Continue the text below about the San Antonio Spurs and George Gervin, starting after its last line.

TEXT FOR ANALYSIS
──────

Despite All-NBA point guard Tony Parker just entering his prime and the presumed good health of Duncan and Ginobili, the Spurs will once again fly under the radar. It may seem like a while to a ravenous fan base and so-called experts, but the Spurs did win the title just two seasons ago.

Granted, San Antonio doesn't enjoy "team to beat" status as they did from 2004 to 2008. But signing a contributing free agent in July or finding a hidden gem in any one of their three second-round draft picks could quickly tilt the discusssion back to the Spurs. But as Popovich ominously foreshadowed before last year's playoffs, San Antonio is going nowhere without Manu.

Sunday, June 14, 2009

ESPN: NBA's 65 In 65: George Gervin


Welcome to The Show! On Tuesday, we continue our 65 in 65. That's 65 NBA chats in 65 days. We will hold an NBA chat each day through the end of the NBA Finals. We'll bring you players, analysts, writers, anyone who can help you fill your NBA fix.

Tuesday's guest is former NBA player George Gervin.

Nicknamed "Iceman" for his cool demeanor on the court, Gervin was known mostly for his scoring talents. His first scoring crown, in 1978, was one of the most memorable moments in NBA history, as he defeated Denver Nuggets forward David Thompson by seven hundredths of a point (27.22 to 27.15). Prior to Michael Jordan, Gervin had the most scoring titles of any guard in league history with four.

Gervin had his No. 44 jersey retired by the San Antonio Spurs and was also named to the NBA's 50th Anniversary Team.

Kevin (Jersey)
Happy belated Ice Man- keep it cool.

George Gervin
(laughing) Thank you very much, I appreciate that!

──────

DATASET RECORDS
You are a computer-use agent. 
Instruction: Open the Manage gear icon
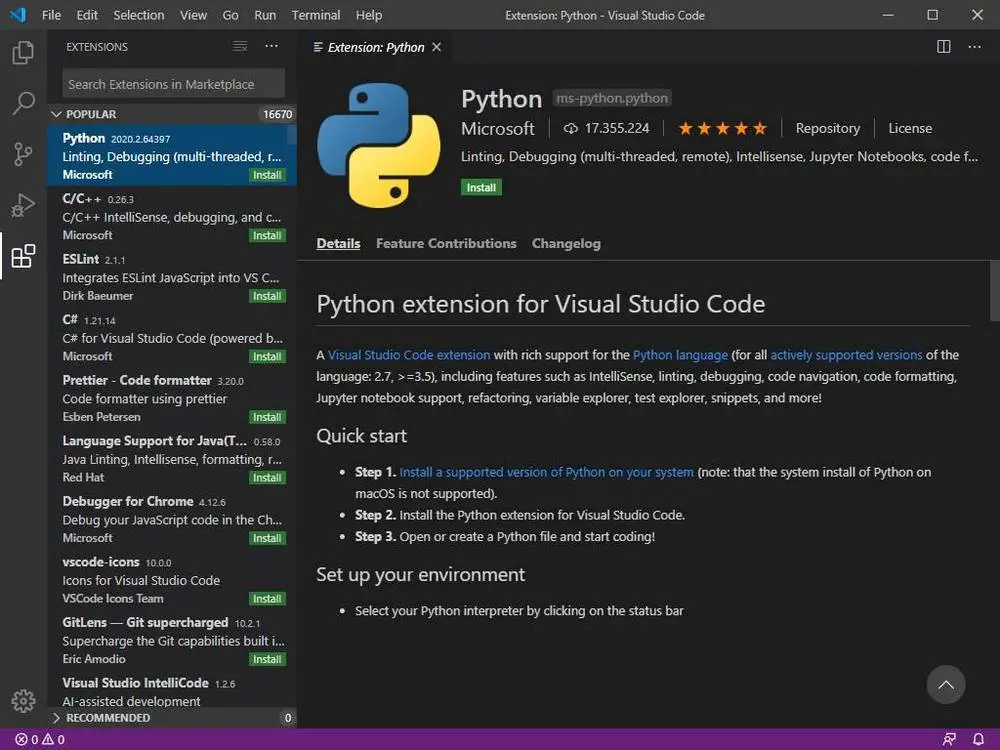click(x=23, y=701)
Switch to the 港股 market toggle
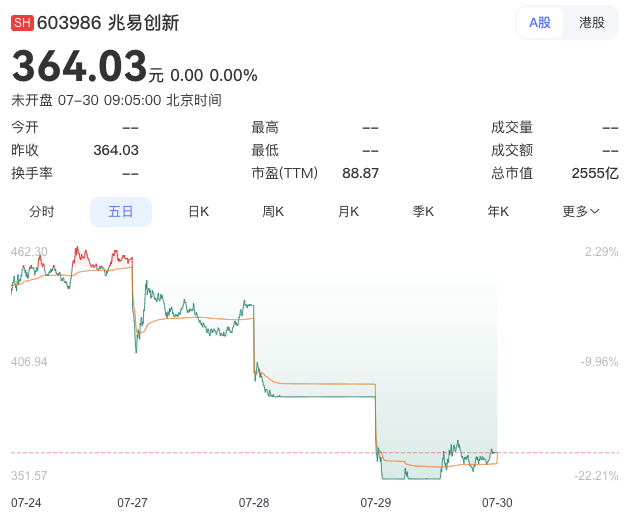Image resolution: width=630 pixels, height=513 pixels. 591,22
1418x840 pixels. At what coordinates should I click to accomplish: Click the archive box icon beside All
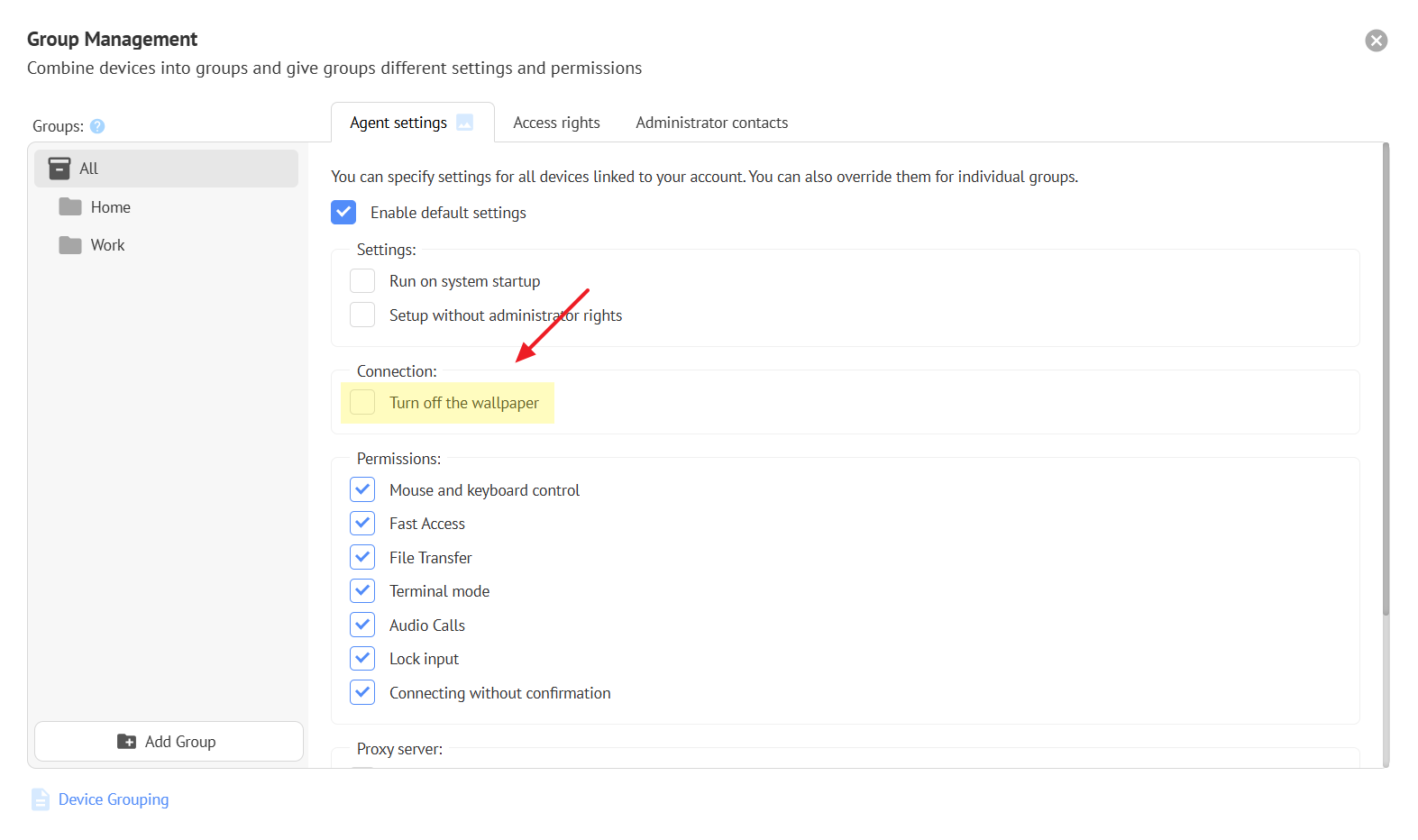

──────

EXERCISE OUTPUT
Jacob Bloomington Illinois
Do you think the Bulls have a chance to beat the Celtics?

George Gervin
If the Bulls keep playing they way that they have been and if the Celtics continue to slip, then the Bulls have a good chance to take this series.

Afonso (Portugal)
Do you think Spurs will get past Mavericks?

George Gervin
That's tough especially being down 3-1. The Spurs will have to play perfect basketball to come back. I remember back it 1978 when we had Washington down 3-1 and they came back to beat us so it is possible.

Quincy (Dayton)
Iceman, how would you compare LeBron's NBA progress to that of Kobe and Jordan at the age of 24?

George Gervin
LeBron's progress has been sensational! All of these guys are phenoms. I don't think we can compare them we just need to appreciate these guys showing dominance at an early age.

Wesley (Gainseville)
Which current NBA player do you think is most comparable to yourself?

George Gervin
I guess I would say Kevin Durant because he is long, he can put the ball on the floor, and he can shoot from anywhere.

Tyron (Delta City)
Who did you pattern your game after?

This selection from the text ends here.